TO DO: Identify and copy all lines of the material where the string "checkbox" is found.

=== Section Start ===

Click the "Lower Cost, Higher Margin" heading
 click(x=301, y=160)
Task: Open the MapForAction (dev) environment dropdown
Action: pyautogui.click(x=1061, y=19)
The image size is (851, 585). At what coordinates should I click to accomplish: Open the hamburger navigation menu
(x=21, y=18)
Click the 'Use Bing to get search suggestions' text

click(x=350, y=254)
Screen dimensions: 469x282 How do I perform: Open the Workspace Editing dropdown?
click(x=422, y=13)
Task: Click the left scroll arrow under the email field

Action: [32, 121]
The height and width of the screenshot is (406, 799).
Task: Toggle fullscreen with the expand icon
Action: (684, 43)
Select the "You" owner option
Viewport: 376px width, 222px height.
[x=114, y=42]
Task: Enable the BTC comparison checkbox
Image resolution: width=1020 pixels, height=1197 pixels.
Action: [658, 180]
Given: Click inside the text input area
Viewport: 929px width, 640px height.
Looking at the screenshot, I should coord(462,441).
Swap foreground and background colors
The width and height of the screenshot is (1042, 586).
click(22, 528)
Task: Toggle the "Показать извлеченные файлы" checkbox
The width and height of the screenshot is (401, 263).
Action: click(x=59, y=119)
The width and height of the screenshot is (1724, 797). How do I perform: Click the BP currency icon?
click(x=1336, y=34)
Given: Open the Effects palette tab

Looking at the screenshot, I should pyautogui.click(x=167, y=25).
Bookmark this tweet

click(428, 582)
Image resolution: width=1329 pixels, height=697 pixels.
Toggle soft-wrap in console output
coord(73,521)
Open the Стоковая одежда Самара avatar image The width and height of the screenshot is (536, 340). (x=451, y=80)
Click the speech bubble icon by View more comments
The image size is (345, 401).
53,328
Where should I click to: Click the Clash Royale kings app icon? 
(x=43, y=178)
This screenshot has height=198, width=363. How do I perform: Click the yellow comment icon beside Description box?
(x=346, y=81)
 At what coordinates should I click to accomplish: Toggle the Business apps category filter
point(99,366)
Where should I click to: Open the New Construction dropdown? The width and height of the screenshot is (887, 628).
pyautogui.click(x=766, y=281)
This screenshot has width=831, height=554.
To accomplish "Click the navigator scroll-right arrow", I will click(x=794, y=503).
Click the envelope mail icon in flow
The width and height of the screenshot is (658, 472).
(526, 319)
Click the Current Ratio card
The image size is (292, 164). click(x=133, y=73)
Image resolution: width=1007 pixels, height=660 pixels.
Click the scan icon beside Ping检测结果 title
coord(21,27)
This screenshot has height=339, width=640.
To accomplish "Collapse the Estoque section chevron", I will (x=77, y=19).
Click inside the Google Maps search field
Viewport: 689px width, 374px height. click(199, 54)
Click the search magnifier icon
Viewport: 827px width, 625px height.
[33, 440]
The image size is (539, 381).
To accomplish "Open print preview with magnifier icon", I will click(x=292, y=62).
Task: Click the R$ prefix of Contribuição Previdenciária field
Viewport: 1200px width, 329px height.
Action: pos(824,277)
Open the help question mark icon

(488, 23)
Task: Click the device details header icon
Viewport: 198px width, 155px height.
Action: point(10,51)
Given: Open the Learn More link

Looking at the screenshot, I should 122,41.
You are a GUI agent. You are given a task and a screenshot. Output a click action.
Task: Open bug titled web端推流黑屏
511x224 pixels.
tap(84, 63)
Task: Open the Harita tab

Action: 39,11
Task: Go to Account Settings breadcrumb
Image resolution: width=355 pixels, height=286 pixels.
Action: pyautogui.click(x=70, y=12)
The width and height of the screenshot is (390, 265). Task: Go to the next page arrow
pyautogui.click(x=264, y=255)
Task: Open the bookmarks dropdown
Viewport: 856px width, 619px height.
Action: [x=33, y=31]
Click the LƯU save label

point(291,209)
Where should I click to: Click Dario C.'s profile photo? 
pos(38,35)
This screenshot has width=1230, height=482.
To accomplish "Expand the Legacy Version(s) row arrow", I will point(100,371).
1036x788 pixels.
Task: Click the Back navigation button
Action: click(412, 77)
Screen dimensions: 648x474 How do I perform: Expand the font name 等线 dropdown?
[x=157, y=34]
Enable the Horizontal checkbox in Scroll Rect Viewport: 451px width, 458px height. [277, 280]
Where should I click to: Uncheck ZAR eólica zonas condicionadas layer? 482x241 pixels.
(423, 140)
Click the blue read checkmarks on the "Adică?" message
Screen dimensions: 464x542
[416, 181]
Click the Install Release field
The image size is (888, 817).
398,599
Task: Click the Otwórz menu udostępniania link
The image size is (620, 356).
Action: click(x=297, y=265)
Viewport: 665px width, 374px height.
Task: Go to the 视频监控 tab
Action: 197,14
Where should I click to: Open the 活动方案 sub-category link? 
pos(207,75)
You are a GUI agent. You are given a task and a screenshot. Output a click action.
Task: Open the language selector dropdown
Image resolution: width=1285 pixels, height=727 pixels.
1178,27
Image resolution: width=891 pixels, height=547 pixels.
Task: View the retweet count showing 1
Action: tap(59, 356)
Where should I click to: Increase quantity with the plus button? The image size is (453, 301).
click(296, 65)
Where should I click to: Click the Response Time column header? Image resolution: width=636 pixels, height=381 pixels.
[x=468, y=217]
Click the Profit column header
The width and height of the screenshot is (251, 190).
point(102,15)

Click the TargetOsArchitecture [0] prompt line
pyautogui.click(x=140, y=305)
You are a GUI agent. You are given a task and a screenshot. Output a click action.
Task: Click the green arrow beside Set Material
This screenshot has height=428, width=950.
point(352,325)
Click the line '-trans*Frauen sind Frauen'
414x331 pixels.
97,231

=== Section End ===

RESPONSE AREA:
Task: Enable the BTC comparison checkbox
Task: Toggle the "Показать извлеченные файлы" checkbox
Enable the Horizontal checkbox in Scroll Rect Viewport: 451px width, 458px height. [277, 280]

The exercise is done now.